Introduction

Introduction

WEF is an implementation of an automatic drive-by-download – detection in a virtualized environment, developed by Thomas Müller, Benjamin Mack and Mehmet Arziman, three students from the Hochschule der Medien (HdM), Stuttgart during the summer term in 2006. WEF can be used as an active HoneyNet with a complete virtualization architecture underneath for rollbacks of compromised virtualized machines.

Your contact to WEF

If you have any further questions, thoughts or ideas feel free to contact

Abstract

Much has been written about security vulnerabilities in Microsoft Internet Explorer and Mozilla Firefox.  Some of these security threats are designed to execute malicious code in the browser.  Known as Remote-Code-Execution-Attacks, these threats typically exploit a specific utilization of buffer overflows in an application. They are not only limited to browsers but almost all services and applications that are part of the internet or that use it as a communication platform.
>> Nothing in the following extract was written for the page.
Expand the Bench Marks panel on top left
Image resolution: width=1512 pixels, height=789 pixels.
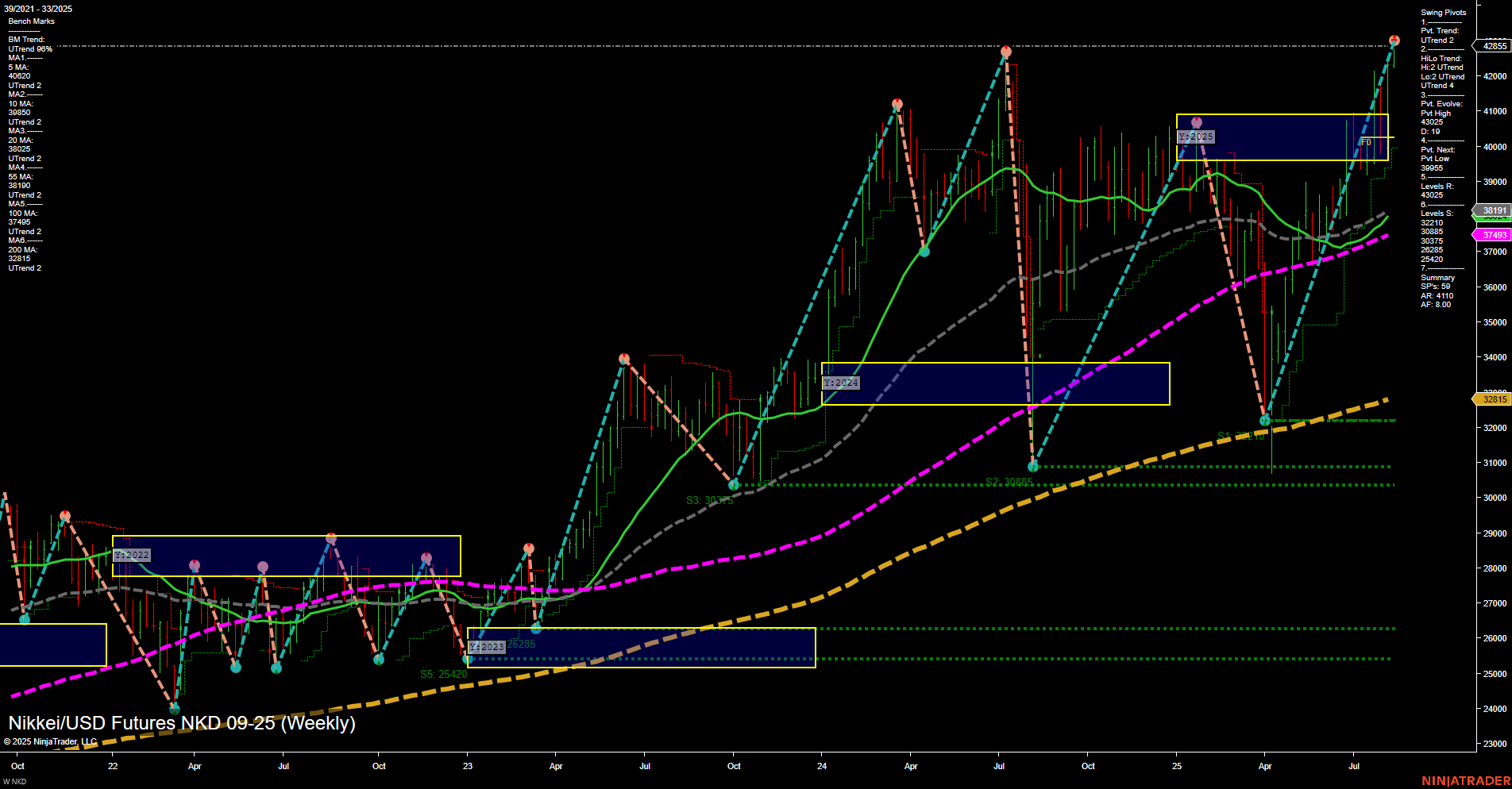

We focus on internet browsers here because of two key problems.  First of all, browsers are the primary user interfaces to the World Wide Web.  As the rendering engine transforms hypertext into a visual presentation for human, all parts of a webpage have to be interpreted and processed further by the browser—which leads to a complex and error-prone architecture, especially in regard to mobile code (JavaScript, Java, ActiveX, XUL etc.). Secondly, the browser is arguably the most frequently used program in the family of potentially vulnerable software. In contrast to server-based software, a browser is often used by non-technical users, many of whom neither understand the risks or know possible counteractive measures.  And even experts are often exposed to the risk of an attack.

In view of this, our goal was to develop a system that automatically detects and identifies malicious websites.

In addition, this system would also be able to serve as a platform for other security and sandbox-tests.  One use-case is to automatically analyze various kinds of malware in a secure and easy maintainable virtualized environment.

Introduction

To begin with, we started by discussing some important questions and project requirements:

  • How should we define the expression “malicious” for our project?
  • What options are available for detecting malicious web content?
  • What design requirements are needed for an adequate system?

    Our project defines a web page that downloads, installs and executes malicious software (a virus, worms, Trojan horses, keyloggers, etc) on a client as “malicious”.  We concentrate on malicious software that installs without any user interaction, making it hard to identify even for advanced users (Drive-By-Downloads).

    We limited our focus in order to find web pages that actually take advantage of security bugs in the browser.  At this stage, our objective was not to deal with web pages that trick the user or offer infected software as downloads.  However, we’ve considered how we could add this functionality at a later date.

    To find a way to detect malicious websites, you have to put yourself in the position of an attacker.  What are an attacker’s goals and how can he or she achieve them?  An attacker wants to compromise a user’s computer—to do this, he or she needs to change the state of the PC in some way.  For instance, consider a typical scenario:

  • The attacker executes his own code (shell code) with help of a buffer overflow in the browser.
  • Since the functionality is very limited, given  the small amount of code that can be included in the buffer overflow, he usually tries to download more code from the web and run it.


This small application is often called a “Dropper” or “Downloader”, since it downloads the actual malware to the system and includes it with some registry entries in every following system boot.

To discover such changes to a system there are at least two different options:

  • Intrusion Detection: Determine the state of the system before and after a visit to a suspicious internet page and compare both results.  You can use a list of all relevant files and registry entries coupled with their corresponding checksums to determine the “state” of a system.  In this way, new or modified files can be detected easily.  The key difficulties with this technique are the huge delays involved in detecting a threat as well as poor performance and scalability.
  • Rootkit: Detection using modifications to the operating system.  This technique monitors and evaluates the relevant system calls.  Such changes to the operating system are not designated and require a deeper interaction with the kernel.  This procedure is also often used in rootkits and is typically called a rootkit itself.


We decided to use the rootkit technique due to its performance advantages.

In addition, to use the system as a research platform it needs to satisfy the following requirements:

  • It should work automatically, requiring as little user interaction as possible.
  • It should be possible to control the system remotely, such as with a web interface.
  • It should be scalable and extensible.
  • It should be secure, with components to ensure the system itself cannot be infected by malicious websites.